To say that Pan takes a nosedive into mind-numbing mediocrity is too good for this bloated, big-budget bomb. Pan isn’t just bad, it’s so bad that it’s not even fun to watch. And the fact that Wright and company flagrantly steal whole sequences from better films directed by much more talented directors (are your ears burning yet, Baz Luhrmann and James Cameron?) only makes the entire endeavor that much worse. I mean, really, if you’re going to fail on an epic scale like this, at least have the balls to fail with your own ideas.

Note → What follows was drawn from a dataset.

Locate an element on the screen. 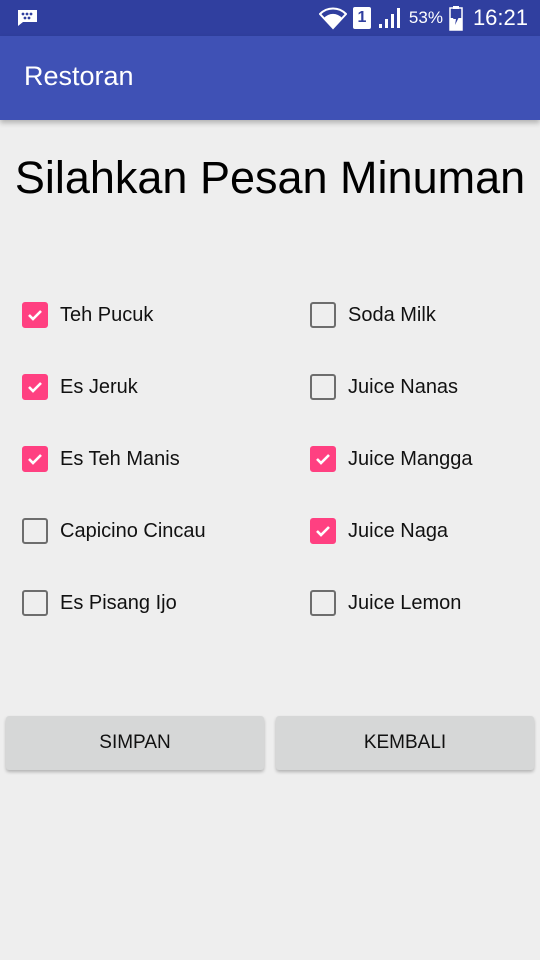  battery-percent: 53% is located at coordinates (426, 18).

And while Garrett Hedlund’s bizarre performance as a young Hook and Hugh Jackman’s equally off-putting turn as Blackbeard the Pirate are bad, the hardest casting choice to swallow is the very Anglo Rooney Mara as Tiger Lily. The sad truth is that there are exactly two iconic roles for Native American actresses in Hollywood: Pocahontas and Tiger Lily. They might not be great parts, but they are, or at least they should be, generally played by a woman of color. The fact that Mara recently snatched up a Golden Raspberry Award nomination for Worst Supporting Actress (to compliment her recent Oscar nod for Carol) for her turn as Tiger Lily says it all. Worst casting decision ever.

That said, I know that true Peter Pan completists will still want to see this film. So, if you insist on checking it out the next time you fly, watch it for Miller. When all the preening, overproduced noise and chaos of Pan melts away and Miller takes flight on his own for the first time, one is reminded, for just a flickering moment, of just how truly magical Peter Pan can be. And even if you have to wade through a lot of crap to get there, I can’t imagine a better place to watch Pan’s “inaugural flight” than from a window seat at 30,000 feet.